▸ Given text:
================
The decline in human Alu retroposition was accompanied by an asymmetric decrease in SRP9/14 binding to dimeric Alu RNA and increased expression of small cytoplasmic Alu RNA.

Alu interspersed elements are inserted into the genome by a retroposition process that occurs via dimeric Alu RNA and causes genetic disorders in humans. Alu RNA is labile and can be diverted to a stable left monomer transcript known as small cytoplasmic Alu (scAlu) RNA by RNA 3' processing, although the relationship between Alu RNA stability, scAlu RNA production, and retroposition has been unknown. In vivo, Alu and scAlu transcripts interact with the Alu RNA-binding subunit of signal recognition particle (SRP) known as SRP9/14. We examined RNAs corresponding to Alu sequences that were differentially active during primate evolution, as well as an Alu RNA sequence that is currently active in humans. Mutations that accompanied Alu RNA evolution led to changes in a conserved structural motif also found in SRP RNAs that are associated with thermodynamic destabilization and decreased affinity of the Alu right monomer for SRP9/14. In contrast to the right monomer, the Alu left monomer maintained structural integrity and high affinity for SRP9/14, indicating that scAlu RNA has been under selection during human evolution. Loss of Alu right monomer affinity for SRP9/14 is associated with scAlu RNA production from Alu elements in vivo. Moreover, the loss in affinity coincided with decreased rates of Alu amplification during primate evolution. This indicates that stability of the Alu right monomer is a critical determinant of Alu retroposition. These results provide insight into Alu mobility and evolution and into how retroposons may interact with host proteins during genome evolution.
================
▸ Problems and tasks:
A) Quote the Alu retroposition passage word for word, starting with "The decline in" and going on through "cytoplasmic Alu RNA.".
B) Using the Alu retroposition passage, answer each item:
(i) What is the stable left monomer transcript that Alu RNA can be diverted to by RNA 3' processing called?
(ii) Which subunit of signal recognition particle binds Alu RNA?
(iii) With what did the loss in Alu right monomer affinity coincide during primate evolution?
The data that follows comes from a separate source.

▸ Listed records:
================
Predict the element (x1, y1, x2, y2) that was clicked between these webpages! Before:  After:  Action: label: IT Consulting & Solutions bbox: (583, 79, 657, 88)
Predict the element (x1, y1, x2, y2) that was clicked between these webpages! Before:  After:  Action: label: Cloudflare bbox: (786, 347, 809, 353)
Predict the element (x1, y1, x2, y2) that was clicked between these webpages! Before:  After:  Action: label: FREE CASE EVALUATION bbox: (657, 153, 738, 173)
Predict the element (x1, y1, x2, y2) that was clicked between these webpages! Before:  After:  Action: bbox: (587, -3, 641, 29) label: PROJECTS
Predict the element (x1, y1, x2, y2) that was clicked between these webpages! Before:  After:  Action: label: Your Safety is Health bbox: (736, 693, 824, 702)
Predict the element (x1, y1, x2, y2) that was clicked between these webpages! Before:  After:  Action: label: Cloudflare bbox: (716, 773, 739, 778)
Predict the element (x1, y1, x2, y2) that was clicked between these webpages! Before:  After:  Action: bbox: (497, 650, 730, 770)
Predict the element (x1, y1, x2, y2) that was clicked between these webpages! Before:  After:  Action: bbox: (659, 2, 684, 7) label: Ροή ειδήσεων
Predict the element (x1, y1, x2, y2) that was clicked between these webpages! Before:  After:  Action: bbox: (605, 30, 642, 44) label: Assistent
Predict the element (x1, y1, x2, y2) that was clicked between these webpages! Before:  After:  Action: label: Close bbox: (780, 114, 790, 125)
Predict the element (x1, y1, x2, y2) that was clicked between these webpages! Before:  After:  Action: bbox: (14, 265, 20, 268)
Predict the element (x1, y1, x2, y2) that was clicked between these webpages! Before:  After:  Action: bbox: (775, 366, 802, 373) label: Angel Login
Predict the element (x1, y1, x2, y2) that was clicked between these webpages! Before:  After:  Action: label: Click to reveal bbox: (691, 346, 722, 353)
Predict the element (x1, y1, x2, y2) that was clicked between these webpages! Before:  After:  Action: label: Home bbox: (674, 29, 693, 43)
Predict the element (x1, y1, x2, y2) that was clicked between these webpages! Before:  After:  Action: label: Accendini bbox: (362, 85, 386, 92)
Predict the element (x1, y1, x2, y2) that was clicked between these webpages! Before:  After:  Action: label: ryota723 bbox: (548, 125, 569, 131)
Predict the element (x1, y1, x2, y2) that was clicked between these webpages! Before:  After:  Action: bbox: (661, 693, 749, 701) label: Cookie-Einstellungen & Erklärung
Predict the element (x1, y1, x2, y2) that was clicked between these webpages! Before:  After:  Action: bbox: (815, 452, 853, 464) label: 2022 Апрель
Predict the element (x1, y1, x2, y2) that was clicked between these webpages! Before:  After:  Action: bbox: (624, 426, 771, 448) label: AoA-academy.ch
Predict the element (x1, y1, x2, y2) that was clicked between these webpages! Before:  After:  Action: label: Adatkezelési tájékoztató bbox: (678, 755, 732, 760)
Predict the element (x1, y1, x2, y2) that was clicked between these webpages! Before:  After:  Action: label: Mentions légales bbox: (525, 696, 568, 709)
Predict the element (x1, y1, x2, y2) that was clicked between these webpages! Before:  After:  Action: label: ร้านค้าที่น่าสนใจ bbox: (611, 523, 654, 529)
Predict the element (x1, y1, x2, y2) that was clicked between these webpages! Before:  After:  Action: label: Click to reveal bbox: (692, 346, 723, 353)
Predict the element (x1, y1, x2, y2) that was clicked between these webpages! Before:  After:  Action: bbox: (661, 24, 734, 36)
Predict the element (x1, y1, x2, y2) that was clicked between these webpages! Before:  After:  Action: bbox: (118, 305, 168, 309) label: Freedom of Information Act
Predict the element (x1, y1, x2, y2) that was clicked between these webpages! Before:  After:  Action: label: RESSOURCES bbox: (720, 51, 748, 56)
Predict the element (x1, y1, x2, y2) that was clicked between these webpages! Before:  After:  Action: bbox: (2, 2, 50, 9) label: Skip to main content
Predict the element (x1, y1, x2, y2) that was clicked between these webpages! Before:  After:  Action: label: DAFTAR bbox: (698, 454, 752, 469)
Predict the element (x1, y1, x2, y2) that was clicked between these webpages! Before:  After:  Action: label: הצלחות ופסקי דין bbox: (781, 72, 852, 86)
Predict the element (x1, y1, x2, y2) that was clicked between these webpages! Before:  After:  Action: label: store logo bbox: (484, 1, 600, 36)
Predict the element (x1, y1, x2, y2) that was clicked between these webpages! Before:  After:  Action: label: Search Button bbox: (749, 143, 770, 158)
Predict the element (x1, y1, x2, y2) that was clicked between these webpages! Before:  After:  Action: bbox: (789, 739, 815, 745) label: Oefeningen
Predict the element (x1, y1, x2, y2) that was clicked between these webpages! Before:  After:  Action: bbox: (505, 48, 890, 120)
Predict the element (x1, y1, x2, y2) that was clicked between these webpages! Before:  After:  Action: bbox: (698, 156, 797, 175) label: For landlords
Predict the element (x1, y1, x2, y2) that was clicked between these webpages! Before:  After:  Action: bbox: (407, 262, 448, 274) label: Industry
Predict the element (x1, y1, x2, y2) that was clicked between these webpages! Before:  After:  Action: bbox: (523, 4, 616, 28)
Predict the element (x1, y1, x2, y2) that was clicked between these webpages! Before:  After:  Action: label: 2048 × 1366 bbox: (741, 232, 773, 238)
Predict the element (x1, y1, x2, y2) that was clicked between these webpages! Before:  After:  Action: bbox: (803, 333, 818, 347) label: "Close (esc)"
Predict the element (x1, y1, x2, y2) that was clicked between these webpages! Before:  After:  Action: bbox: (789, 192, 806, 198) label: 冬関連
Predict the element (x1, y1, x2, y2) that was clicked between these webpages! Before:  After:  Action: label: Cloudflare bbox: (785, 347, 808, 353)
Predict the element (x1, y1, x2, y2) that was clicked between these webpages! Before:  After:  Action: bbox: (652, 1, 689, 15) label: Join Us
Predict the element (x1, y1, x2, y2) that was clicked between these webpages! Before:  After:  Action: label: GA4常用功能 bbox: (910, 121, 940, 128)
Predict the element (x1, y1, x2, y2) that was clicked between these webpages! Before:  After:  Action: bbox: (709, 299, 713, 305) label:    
================
▸ Task-by-task results:
A)
The decline in human Alu retroposition was accompanied by an asymmetric decrease in SRP9/14 binding to dimeric Alu RNA and increased expression of small cytoplasmic Alu RNA.

B)
(i) Small cytoplasmic Alu (scAlu) RNA.
(ii) SRP9/14.
(iii) Decreased rates of Alu amplification.